**Record list:**
━━━━━━━━

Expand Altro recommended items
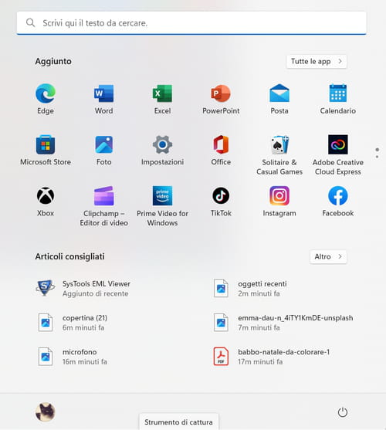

━━━━━━━━

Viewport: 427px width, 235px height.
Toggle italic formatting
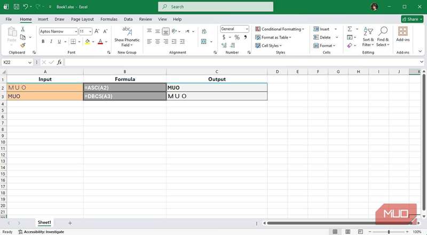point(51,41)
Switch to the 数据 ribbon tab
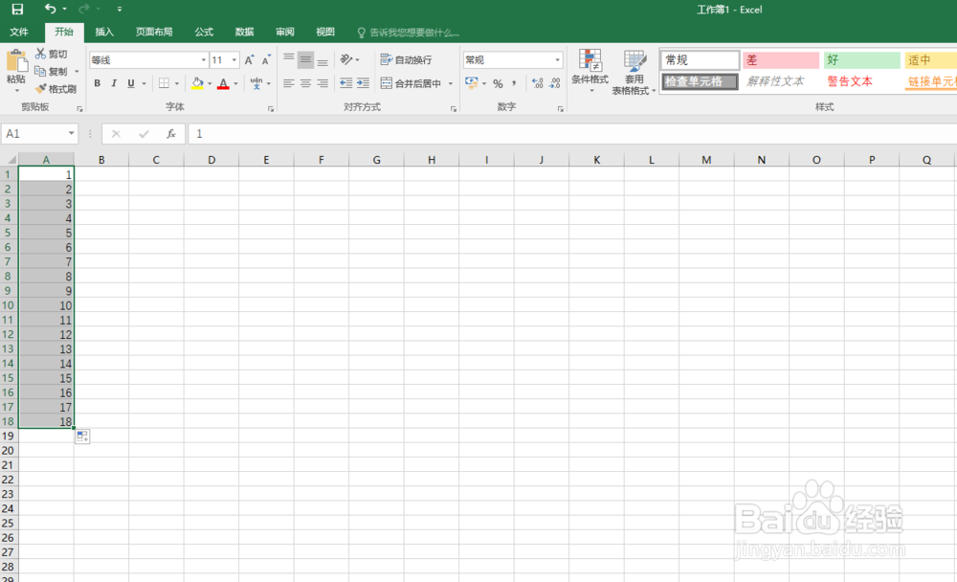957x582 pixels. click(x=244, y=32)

━━━━━━━━

**What the task asks:** Please write out the items from the line containing "Viewport: 427px width, 235px height." through the line containing "957x582 pixels. click(x=244, y=32)", with both of those lines included, and leave the pictures out.

**Response for this exercise:**
Viewport: 427px width, 235px height.
Toggle italic formatting
point(51,41)
Switch to the 数据 ribbon tab
957x582 pixels. click(x=244, y=32)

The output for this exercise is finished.